### Exercise directions
Turn the entries below into a numbered list, one line per item, and leave out any blank lines.

● ● ● ●

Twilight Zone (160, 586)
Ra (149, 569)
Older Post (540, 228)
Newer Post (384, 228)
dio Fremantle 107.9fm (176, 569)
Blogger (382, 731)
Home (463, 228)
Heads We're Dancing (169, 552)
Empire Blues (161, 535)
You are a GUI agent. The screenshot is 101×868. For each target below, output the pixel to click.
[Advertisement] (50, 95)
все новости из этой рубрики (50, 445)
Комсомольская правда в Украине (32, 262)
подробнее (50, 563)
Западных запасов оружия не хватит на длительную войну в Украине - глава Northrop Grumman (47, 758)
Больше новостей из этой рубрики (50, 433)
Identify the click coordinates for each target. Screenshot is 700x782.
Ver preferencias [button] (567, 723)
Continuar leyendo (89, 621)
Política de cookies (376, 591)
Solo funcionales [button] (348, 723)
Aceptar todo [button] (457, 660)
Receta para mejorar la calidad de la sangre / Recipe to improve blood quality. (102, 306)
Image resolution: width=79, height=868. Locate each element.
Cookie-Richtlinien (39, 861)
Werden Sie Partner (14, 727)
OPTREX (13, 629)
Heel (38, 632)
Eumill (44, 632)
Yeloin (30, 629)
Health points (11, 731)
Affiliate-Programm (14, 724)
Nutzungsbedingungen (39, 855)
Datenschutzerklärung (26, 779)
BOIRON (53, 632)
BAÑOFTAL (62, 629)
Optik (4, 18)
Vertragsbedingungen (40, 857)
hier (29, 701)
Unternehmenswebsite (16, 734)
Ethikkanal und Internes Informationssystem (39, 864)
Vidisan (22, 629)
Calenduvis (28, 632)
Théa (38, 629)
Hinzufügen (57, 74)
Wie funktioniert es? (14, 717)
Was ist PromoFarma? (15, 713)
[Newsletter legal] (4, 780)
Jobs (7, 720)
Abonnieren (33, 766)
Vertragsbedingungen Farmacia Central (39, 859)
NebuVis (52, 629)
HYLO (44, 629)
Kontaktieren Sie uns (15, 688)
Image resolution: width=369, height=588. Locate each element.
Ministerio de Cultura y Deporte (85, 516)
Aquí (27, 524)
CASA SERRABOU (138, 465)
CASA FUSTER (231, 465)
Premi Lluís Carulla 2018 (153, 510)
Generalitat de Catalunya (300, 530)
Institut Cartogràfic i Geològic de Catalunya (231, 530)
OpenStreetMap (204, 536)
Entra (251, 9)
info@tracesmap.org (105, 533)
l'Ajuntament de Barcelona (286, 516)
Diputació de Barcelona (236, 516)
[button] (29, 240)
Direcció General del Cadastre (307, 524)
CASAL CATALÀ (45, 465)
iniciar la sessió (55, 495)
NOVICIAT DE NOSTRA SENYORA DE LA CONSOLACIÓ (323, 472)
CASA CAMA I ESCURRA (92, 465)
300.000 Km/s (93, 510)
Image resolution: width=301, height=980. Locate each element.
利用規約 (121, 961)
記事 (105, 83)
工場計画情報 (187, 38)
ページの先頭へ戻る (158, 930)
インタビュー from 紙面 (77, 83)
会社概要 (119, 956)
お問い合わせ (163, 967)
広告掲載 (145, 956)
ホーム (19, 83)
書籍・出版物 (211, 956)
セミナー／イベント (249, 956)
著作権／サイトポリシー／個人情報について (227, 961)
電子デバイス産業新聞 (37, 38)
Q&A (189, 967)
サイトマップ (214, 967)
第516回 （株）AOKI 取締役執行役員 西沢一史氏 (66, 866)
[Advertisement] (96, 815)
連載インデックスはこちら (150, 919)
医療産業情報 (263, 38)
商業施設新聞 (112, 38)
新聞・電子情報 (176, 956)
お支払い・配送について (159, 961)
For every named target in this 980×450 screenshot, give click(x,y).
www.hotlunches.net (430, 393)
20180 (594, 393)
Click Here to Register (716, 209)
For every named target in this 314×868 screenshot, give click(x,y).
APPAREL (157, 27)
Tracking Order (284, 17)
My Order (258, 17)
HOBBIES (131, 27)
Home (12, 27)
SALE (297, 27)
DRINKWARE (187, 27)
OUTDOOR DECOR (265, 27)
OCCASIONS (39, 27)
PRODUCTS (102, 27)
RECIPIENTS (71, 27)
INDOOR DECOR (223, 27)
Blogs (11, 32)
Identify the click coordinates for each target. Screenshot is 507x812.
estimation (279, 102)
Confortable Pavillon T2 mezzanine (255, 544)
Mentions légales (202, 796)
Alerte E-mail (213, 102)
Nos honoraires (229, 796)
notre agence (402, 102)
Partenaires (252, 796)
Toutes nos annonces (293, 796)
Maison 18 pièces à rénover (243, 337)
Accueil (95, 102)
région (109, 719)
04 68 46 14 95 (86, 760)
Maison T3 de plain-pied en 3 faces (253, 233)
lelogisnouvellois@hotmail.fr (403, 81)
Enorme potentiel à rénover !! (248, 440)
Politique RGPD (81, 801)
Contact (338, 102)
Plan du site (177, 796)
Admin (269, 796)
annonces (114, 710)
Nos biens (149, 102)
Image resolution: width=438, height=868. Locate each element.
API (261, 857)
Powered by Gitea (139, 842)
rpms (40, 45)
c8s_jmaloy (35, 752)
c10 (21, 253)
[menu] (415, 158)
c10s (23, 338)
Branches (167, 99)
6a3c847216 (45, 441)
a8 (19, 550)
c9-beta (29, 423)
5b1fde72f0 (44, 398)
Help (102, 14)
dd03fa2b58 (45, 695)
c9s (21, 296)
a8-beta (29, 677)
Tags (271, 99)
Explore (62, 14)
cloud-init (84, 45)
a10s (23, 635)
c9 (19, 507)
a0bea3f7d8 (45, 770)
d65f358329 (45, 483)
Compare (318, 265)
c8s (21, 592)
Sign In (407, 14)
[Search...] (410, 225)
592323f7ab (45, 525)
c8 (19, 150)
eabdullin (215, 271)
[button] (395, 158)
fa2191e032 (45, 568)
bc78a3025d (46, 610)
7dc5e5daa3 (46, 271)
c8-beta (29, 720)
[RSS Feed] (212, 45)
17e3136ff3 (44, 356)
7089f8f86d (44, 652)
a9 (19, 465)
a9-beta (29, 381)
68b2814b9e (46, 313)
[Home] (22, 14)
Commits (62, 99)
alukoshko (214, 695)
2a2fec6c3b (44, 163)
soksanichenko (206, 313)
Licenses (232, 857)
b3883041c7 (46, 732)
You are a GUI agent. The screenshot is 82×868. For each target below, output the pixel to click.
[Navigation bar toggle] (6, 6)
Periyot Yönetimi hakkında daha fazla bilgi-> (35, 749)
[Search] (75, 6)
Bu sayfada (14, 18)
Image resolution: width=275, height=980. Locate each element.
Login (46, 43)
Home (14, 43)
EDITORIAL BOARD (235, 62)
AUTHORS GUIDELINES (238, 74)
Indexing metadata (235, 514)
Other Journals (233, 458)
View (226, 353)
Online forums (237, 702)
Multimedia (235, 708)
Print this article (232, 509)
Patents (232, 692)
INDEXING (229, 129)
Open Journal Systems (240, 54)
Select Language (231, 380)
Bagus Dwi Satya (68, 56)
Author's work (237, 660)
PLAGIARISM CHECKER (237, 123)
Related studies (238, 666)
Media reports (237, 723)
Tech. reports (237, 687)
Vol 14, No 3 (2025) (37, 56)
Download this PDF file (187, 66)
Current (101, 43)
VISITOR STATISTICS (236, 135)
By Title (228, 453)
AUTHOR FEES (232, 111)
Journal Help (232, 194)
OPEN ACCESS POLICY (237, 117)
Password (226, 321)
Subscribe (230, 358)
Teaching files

● ● ● ●

### Worked answer
1. Twilight Zone (160, 586)
2. Ra (149, 569)
3. Older Post (540, 228)
4. Newer Post (384, 228)
5. dio Fremantle 107.9fm (176, 569)
6. Blogger (382, 731)
7. Home (463, 228)
8. Heads We're Dancing (169, 552)
9. Empire Blues (161, 535)
10. You are a GUI agent. The screenshot is 101×868. For each target below, output the pixel to click.
11. [Advertisement] (50, 95)
12. все новости из этой рубрики (50, 445)
13. Комсомольская правда в Украине (32, 262)
14. подробнее (50, 563)
15. Западных запасов оружия не хватит на длительную войну в Украине - глава Northrop Grumman (47, 758)
16. Больше новостей из этой рубрики (50, 433)
17. Identify the click coordinates for each target. Screenshot is 700x782.
18. Ver preferencias [button] (567, 723)
19. Continuar leyendo (89, 621)
20. Política de cookies (376, 591)
21. Solo funcionales [button] (348, 723)
22. Aceptar todo [button] (457, 660)
23. Receta para mejorar la calidad de la sangre / Recipe to improve blood quality. (102, 306)
24. Image resolution: width=79, height=868. Locate each element.
25. Cookie-Richtlinien (39, 861)
26. Werden Sie Partner (14, 727)
27. OPTREX (13, 629)
28. Heel (38, 632)
29. Eumill (44, 632)
30. Yeloin (30, 629)
31. Health points (11, 731)
32. Affiliate-Programm (14, 724)
33. Nutzungsbedingungen (39, 855)
34. Datenschutzerklärung (26, 779)
35. BOIRON (53, 632)
36. BAÑOFTAL (62, 629)
37. Optik (4, 18)
38. Vertragsbedingungen (40, 857)
39. hier (29, 701)
40. Unternehmenswebsite (16, 734)
41. Ethikkanal und Internes Informationssystem (39, 864)
42. Vidisan (22, 629)
43. Calenduvis (28, 632)
44. Théa (38, 629)
45. Hinzufügen (57, 74)
46. Wie funktioniert es? (14, 717)
47. Was ist PromoFarma? (15, 713)
48. [Newsletter legal] (4, 780)
49. Jobs (7, 720)
50. Abonnieren (33, 766)
51. Vertragsbedingungen Farmacia Central (39, 859)
52. NebuVis (52, 629)
53. HYLO (44, 629)
54. Kontaktieren Sie uns (15, 688)
55. Image resolution: width=369, height=588. Locate each element.
56. Ministerio de Cultura y Deporte (85, 516)
57. Aquí (27, 524)
58. CASA SERRABOU (138, 465)
59. CASA FUSTER (231, 465)
60. Premi Lluís Carulla 2018 (153, 510)
61. Generalitat de Catalunya (300, 530)
62. Institut Cartogràfic i Geològic de Catalunya (231, 530)
63. OpenStreetMap (204, 536)
64. Entra (251, 9)
65. info@tracesmap.org (105, 533)
66. l'Ajuntament de Barcelona (286, 516)
67. Diputació de Barcelona (236, 516)
68. [button] (29, 240)
69. Direcció General del Cadastre (307, 524)
70. CASAL CATALÀ (45, 465)
71. iniciar la sessió (55, 495)
72. NOVICIAT DE NOSTRA SENYORA DE LA CONSOLACIÓ (323, 472)
73. CASA CAMA I ESCURRA (92, 465)
74. 300.000 Km/s (93, 510)
75. Image resolution: width=301, height=980. Locate each element.
76. 利用規約 (121, 961)
77. 記事 (105, 83)
78. 工場計画情報 (187, 38)
79. ページの先頭へ戻る (158, 930)
80. インタビュー from 紙面 (77, 83)
81. 会社概要 (119, 956)
82. お問い合わせ (163, 967)
83. 広告掲載 (145, 956)
84. ホーム (19, 83)
85. 書籍・出版物 (211, 956)
86. セミナー／イベント (249, 956)
87. 著作権／サイトポリシー／個人情報について (227, 961)
88. 電子デバイス産業新聞 (37, 38)
89. Q&A (189, 967)
90. サイトマップ (214, 967)
91. 第516回 （株）AOKI 取締役執行役員 西沢一史氏 (66, 866)
92. [Advertisement] (96, 815)
93. 連載インデックスはこちら (150, 919)
94. 医療産業情報 (263, 38)
95. 商業施設新聞 (112, 38)
96. 新聞・電子情報 (176, 956)
97. お支払い・配送について (159, 961)
98. For every named target in this 980×450 screenshot, give click(x,y).
99. www.hotlunches.net (430, 393)
100. 20180 (594, 393)
101. Click Here to Register (716, 209)
102. For every named target in this 314×868 screenshot, give click(x,y).
103. APPAREL (157, 27)
104. Tracking Order (284, 17)
105. My Order (258, 17)
106. HOBBIES (131, 27)
107. Home (12, 27)
108. SALE (297, 27)
109. DRINKWARE (187, 27)
110. OUTDOOR DECOR (265, 27)
111. OCCASIONS (39, 27)
112. PRODUCTS (102, 27)
113. RECIPIENTS (71, 27)
114. INDOOR DECOR (223, 27)
115. Blogs (11, 32)
116. Identify the click coordinates for each target. Screenshot is 507x812.
117. estimation (279, 102)
118. Confortable Pavillon T2 mezzanine (255, 544)
119. Mentions légales (202, 796)
120. Alerte E-mail (213, 102)
121. Nos honoraires (229, 796)
122. notre agence (402, 102)
123. Partenaires (252, 796)
124. Toutes nos annonces (293, 796)
125. Maison 18 pièces à rénover (243, 337)
126. Accueil (95, 102)
127. région (109, 719)
128. 04 68 46 14 95 (86, 760)
129. Maison T3 de plain-pied en 3 faces (253, 233)
130. lelogisnouvellois@hotmail.fr (403, 81)
131. Enorme potentiel à rénover !! (248, 440)
132. Politique RGPD (81, 801)
133. Contact (338, 102)
134. Plan du site (177, 796)
135. Admin (269, 796)
136. annonces (114, 710)
137. Nos biens (149, 102)
138. Image resolution: width=438, height=868. Locate each element.
139. API (261, 857)
140. Powered by Gitea (139, 842)
141. rpms (40, 45)
142. c8s_jmaloy (35, 752)
143. c10 (21, 253)
144. [menu] (415, 158)
145. c10s (23, 338)
146. Branches (167, 99)
147. 6a3c847216 (45, 441)
148. a8 (19, 550)
149. c9-beta (29, 423)
150. 5b1fde72f0 (44, 398)
151. Help (102, 14)
152. dd03fa2b58 (45, 695)
153. c9s (21, 296)
154. a8-beta (29, 677)
155. Tags (271, 99)
156. Explore (62, 14)
157. cloud-init (84, 45)
158. a10s (23, 635)
159. c9 (19, 507)
160. a0bea3f7d8 (45, 770)
161. d65f358329 (45, 483)
162. Compare (318, 265)
163. c8s (21, 592)
164. Sign In (407, 14)
165. [Search...] (410, 225)
166. 592323f7ab (45, 525)
167. c8 (19, 150)
168. eabdullin (215, 271)
169. [button] (395, 158)
170. fa2191e032 (45, 568)
171. bc78a3025d (46, 610)
172. 7dc5e5daa3 (46, 271)
173. c8-beta (29, 720)
174. [RSS Feed] (212, 45)
175. 17e3136ff3 (44, 356)
176. 7089f8f86d (44, 652)
177. a9 (19, 465)
178. a9-beta (29, 381)
179. 68b2814b9e (46, 313)
180. [Home] (22, 14)
181. Commits (62, 99)
182. alukoshko (214, 695)
183. 2a2fec6c3b (44, 163)
184. soksanichenko (206, 313)
185. Licenses (232, 857)
186. b3883041c7 (46, 732)
187. You are a GUI agent. The screenshot is 82×868. For each target below, output the pixel to click.
188. [Navigation bar toggle] (6, 6)
189. Periyot Yönetimi hakkında daha fazla bilgi-> (35, 749)
190. [Search] (75, 6)
191. Bu sayfada (14, 18)
192. Image resolution: width=275, height=980. Locate each element.
193. Login (46, 43)
194. Home (14, 43)
195. EDITORIAL BOARD (235, 62)
196. AUTHORS GUIDELINES (238, 74)
197. Indexing metadata (235, 514)
198. Other Journals (233, 458)
199. View (226, 353)
200. Online forums (237, 702)
201. Multimedia (235, 708)
202. Print this article (232, 509)
203. Patents (232, 692)
204. INDEXING (229, 129)
205. Open Journal Systems (240, 54)
206. Select Language (231, 380)
207. Bagus Dwi Satya (68, 56)
208. Author's work (237, 660)
209. PLAGIARISM CHECKER (237, 123)
210. Related studies (238, 666)
211. Media reports (237, 723)
212. Tech. reports (237, 687)
213. Vol 14, No 3 (2025) (37, 56)
214. Download this PDF file (187, 66)
215. Current (101, 43)
216. VISITOR STATISTICS (236, 135)
217. By Title (228, 453)
218. AUTHOR FEES (232, 111)
219. Journal Help (232, 194)
220. OPEN ACCESS POLICY (237, 117)
221. Password (226, 321)
222. Subscribe (230, 358)
223. Teaching files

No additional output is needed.